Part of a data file

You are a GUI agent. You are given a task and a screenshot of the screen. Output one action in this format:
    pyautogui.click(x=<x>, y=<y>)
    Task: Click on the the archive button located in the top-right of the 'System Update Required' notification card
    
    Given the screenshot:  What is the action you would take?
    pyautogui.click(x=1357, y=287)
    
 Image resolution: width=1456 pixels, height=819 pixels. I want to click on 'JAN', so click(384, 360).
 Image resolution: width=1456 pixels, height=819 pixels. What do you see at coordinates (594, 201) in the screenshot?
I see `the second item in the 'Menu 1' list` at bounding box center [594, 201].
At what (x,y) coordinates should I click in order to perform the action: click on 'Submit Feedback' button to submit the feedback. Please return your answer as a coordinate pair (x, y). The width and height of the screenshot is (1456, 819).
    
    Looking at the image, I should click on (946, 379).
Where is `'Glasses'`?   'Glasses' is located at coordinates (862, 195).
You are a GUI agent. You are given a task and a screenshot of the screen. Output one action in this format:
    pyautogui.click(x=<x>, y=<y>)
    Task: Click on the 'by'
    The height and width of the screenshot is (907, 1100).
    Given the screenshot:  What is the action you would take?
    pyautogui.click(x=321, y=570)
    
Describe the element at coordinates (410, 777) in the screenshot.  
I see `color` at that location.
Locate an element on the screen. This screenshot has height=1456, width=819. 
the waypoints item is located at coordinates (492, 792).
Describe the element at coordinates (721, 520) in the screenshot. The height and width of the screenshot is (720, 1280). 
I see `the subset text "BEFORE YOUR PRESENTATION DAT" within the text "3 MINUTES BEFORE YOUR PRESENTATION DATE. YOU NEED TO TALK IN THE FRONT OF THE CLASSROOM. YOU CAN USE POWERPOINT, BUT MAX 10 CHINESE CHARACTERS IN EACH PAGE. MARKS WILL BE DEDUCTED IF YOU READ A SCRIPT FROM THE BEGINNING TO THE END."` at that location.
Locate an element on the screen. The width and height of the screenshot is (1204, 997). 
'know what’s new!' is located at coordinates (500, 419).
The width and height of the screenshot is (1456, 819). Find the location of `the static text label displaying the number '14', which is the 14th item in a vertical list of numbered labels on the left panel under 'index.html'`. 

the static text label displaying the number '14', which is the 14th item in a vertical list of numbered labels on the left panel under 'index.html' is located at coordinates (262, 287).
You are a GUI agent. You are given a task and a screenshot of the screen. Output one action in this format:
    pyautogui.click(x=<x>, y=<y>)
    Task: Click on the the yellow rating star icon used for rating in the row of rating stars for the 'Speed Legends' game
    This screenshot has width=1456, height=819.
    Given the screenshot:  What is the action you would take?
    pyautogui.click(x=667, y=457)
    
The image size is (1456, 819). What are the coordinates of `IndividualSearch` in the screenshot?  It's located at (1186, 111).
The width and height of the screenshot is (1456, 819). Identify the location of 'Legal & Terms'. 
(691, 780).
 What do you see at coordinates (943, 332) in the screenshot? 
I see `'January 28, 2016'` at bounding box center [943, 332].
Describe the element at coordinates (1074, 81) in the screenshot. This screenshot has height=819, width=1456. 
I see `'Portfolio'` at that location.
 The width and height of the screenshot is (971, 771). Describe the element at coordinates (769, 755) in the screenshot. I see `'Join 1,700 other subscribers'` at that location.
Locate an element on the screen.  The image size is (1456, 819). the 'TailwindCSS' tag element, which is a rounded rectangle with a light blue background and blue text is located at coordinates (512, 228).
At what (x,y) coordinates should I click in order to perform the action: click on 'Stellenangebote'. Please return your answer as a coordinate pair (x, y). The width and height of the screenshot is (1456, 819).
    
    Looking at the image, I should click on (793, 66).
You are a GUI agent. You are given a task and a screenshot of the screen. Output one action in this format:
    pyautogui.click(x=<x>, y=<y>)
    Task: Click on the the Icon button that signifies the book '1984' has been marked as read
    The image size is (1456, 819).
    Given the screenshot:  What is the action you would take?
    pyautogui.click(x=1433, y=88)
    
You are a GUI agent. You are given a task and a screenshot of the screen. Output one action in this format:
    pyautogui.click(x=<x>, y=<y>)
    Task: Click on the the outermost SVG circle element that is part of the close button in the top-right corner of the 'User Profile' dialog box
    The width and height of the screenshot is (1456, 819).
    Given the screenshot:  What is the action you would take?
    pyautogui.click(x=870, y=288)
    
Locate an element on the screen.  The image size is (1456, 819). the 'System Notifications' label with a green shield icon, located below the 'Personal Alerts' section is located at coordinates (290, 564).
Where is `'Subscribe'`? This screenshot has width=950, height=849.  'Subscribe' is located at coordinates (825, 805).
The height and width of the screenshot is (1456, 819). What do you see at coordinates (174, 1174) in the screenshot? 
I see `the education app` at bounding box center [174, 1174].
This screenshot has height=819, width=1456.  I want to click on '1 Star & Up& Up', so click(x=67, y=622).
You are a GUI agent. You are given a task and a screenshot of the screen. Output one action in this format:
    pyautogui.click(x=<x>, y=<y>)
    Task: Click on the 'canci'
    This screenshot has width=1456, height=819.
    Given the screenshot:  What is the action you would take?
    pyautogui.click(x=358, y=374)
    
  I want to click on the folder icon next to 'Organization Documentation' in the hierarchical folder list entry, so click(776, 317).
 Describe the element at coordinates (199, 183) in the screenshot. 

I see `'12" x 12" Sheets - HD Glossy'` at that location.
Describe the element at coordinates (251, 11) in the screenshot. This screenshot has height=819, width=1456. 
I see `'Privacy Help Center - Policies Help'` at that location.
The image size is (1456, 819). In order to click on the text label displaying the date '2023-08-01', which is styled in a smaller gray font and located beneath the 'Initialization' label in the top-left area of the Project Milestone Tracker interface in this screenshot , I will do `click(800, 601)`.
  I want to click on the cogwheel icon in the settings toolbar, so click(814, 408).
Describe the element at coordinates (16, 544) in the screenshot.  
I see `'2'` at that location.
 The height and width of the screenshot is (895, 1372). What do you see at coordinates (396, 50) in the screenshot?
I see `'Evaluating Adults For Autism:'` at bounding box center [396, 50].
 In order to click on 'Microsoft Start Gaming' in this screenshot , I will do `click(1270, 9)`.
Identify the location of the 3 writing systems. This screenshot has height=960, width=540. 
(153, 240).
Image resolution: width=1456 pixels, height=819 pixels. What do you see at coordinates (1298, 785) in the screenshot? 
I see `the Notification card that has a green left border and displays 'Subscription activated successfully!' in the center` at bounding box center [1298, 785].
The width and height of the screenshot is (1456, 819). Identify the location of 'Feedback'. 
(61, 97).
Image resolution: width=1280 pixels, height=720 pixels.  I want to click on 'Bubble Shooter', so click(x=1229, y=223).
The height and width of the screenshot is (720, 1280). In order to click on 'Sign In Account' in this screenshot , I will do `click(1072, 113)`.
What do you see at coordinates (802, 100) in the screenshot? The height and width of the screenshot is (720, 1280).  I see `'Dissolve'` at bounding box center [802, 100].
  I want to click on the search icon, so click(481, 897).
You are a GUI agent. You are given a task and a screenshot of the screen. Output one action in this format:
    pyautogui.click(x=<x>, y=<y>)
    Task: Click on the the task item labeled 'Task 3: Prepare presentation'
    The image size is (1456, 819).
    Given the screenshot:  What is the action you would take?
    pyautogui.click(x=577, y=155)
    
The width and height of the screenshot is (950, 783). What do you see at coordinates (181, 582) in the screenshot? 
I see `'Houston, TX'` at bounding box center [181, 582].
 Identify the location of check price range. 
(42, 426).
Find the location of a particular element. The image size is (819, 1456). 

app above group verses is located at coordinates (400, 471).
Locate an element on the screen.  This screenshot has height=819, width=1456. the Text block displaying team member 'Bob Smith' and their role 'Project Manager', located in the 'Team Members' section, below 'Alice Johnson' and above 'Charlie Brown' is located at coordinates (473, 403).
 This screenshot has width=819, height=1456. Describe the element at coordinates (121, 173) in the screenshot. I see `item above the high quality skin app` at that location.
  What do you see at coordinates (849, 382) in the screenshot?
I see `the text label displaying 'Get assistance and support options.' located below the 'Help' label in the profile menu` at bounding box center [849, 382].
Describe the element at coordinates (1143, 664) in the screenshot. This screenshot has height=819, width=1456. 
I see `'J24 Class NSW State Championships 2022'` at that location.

_Set exercise_
Copy the rows above verbatim, from the line containing "The image size is (1456, 819). What" through the line containing "coordinates (290, 564).", both included.

_Task answer_
The image size is (1456, 819). What are the coordinates of `IndividualSearch` in the screenshot?  It's located at (1186, 111).
The width and height of the screenshot is (1456, 819). Identify the location of 'Legal & Terms'. 
(691, 780).
 What do you see at coordinates (943, 332) in the screenshot? 
I see `'January 28, 2016'` at bounding box center [943, 332].
Describe the element at coordinates (1074, 81) in the screenshot. This screenshot has height=819, width=1456. 
I see `'Portfolio'` at that location.
 The width and height of the screenshot is (971, 771). Describe the element at coordinates (769, 755) in the screenshot. I see `'Join 1,700 other subscribers'` at that location.
Locate an element on the screen.  The image size is (1456, 819). the 'TailwindCSS' tag element, which is a rounded rectangle with a light blue background and blue text is located at coordinates (512, 228).
At what (x,y) coordinates should I click in order to perform the action: click on 'Stellenangebote'. Please return your answer as a coordinate pair (x, y). The width and height of the screenshot is (1456, 819).
    
    Looking at the image, I should click on (793, 66).
You are a GUI agent. You are given a task and a screenshot of the screen. Output one action in this format:
    pyautogui.click(x=<x>, y=<y>)
    Task: Click on the the Icon button that signifies the book '1984' has been marked as read
    The image size is (1456, 819).
    Given the screenshot:  What is the action you would take?
    pyautogui.click(x=1433, y=88)
    
You are a GUI agent. You are given a task and a screenshot of the screen. Output one action in this format:
    pyautogui.click(x=<x>, y=<y>)
    Task: Click on the the outermost SVG circle element that is part of the close button in the top-right corner of the 'User Profile' dialog box
    The width and height of the screenshot is (1456, 819).
    Given the screenshot:  What is the action you would take?
    pyautogui.click(x=870, y=288)
    
Locate an element on the screen.  The image size is (1456, 819). the 'System Notifications' label with a green shield icon, located below the 'Personal Alerts' section is located at coordinates (290, 564).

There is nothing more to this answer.